Welcome to the Morning Buzz, PRRI’s morning dose of religion-related news with a shot of data – because what doesn’t liven up a morning round-up like some public opinion numbers? I’m back from vacation and happy that you got a few installments of the Buzz in my absence. It’s time to start thinking forward to 2012! I normally scoff at New Year’s resolutions, but this list – made by Woody Guthrie in 1942, when he was 30 – is just too charming. I want to dance better too, Woody!
According to a massive combined dataset at Gallup, Christianity remains the dominant religion in the United States, with 78% of adults identifying with some form of Christian religion. Trends show that number has been dropping, while the number of Americans who do not identify with any religious tradition is rising, up from just 6% in 1998 to 15% today. Americans are divided, however, about whether the United States is a Christian nation; 42% agree, 37% say that America was a Christian nation in the past, but is not one now, and 17% say that America was never a Christian nation.
Will Millennials be as crucial for Obama’s success in 2012 as they were in 2008? Gloomy predictions that Millennials’ disappointment in Obama will preclude their support may be premature, especially if Mitt Romney is the nominee.

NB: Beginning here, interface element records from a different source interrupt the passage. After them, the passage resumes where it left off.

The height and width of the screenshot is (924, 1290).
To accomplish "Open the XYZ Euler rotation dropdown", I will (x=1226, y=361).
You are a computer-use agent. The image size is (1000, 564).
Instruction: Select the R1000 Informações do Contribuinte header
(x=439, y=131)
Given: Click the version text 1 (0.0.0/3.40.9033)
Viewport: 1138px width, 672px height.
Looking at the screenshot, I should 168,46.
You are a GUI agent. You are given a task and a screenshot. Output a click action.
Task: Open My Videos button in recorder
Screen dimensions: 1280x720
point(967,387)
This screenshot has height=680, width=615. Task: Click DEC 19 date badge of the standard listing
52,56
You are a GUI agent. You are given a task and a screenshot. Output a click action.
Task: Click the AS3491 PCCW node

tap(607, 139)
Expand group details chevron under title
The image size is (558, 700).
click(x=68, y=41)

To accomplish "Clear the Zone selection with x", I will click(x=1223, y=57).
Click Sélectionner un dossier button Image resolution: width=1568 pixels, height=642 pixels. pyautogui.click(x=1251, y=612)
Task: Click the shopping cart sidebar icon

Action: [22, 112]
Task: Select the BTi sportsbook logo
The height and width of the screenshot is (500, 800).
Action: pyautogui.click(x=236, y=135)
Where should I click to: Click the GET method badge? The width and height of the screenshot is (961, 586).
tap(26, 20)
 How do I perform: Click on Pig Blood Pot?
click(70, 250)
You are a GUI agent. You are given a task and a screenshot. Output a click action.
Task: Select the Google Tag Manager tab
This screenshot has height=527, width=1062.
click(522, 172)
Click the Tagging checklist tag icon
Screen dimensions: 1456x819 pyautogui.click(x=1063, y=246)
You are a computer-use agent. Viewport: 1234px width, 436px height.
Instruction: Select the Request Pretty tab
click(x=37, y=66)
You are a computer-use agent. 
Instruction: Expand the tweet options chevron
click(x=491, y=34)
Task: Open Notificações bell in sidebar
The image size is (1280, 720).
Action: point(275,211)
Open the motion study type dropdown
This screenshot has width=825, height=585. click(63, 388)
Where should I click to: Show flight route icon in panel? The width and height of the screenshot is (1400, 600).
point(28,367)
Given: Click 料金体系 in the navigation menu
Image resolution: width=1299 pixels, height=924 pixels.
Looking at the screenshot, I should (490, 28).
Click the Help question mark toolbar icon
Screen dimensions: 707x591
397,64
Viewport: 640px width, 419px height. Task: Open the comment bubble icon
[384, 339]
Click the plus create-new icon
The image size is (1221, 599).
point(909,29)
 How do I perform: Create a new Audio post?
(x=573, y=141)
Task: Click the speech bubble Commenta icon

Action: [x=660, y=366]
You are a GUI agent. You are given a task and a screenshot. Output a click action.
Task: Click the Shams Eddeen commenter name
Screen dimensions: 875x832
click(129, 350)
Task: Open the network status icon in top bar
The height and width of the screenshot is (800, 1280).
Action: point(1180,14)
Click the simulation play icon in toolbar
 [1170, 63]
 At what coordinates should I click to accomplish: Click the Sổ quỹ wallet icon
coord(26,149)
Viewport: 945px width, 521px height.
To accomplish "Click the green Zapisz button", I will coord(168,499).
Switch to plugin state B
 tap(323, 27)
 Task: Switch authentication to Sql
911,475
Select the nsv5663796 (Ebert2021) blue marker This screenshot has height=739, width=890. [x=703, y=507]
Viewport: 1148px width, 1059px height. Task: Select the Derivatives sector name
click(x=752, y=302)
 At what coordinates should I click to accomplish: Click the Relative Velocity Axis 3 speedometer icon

The Iowa caucus is fast approaching,with no sign of a probable winner (things are looking up for Rick Santorum, and Phyllis Schlafly’s supporting Michele Bachmann, so it’s anyone’s game). Mark Blumenfeld offers some words of caution about placing too much trust in Iowa polls, which are historically volatile and unpredictable. We at PRRI as also cautioning against reading too much into the Iowa polls, especially those showing flagging support for Gingrich. Nationwide, Gingrich’s favorability ratings are as high as Romney’s among the key group of white evangelical Protestants.
Here’s some post-Christmas guilt, if you were celebrating with gifts on Sunday: the Pope urged his followers to look beyond the holiday’s “superficial glitter” to discover its “true light.” And it’s true that more Americans believe that Christian values are at odds with capitalism and the free market than believe they are compatible. So…does that mean you have to return your presents? No data on that.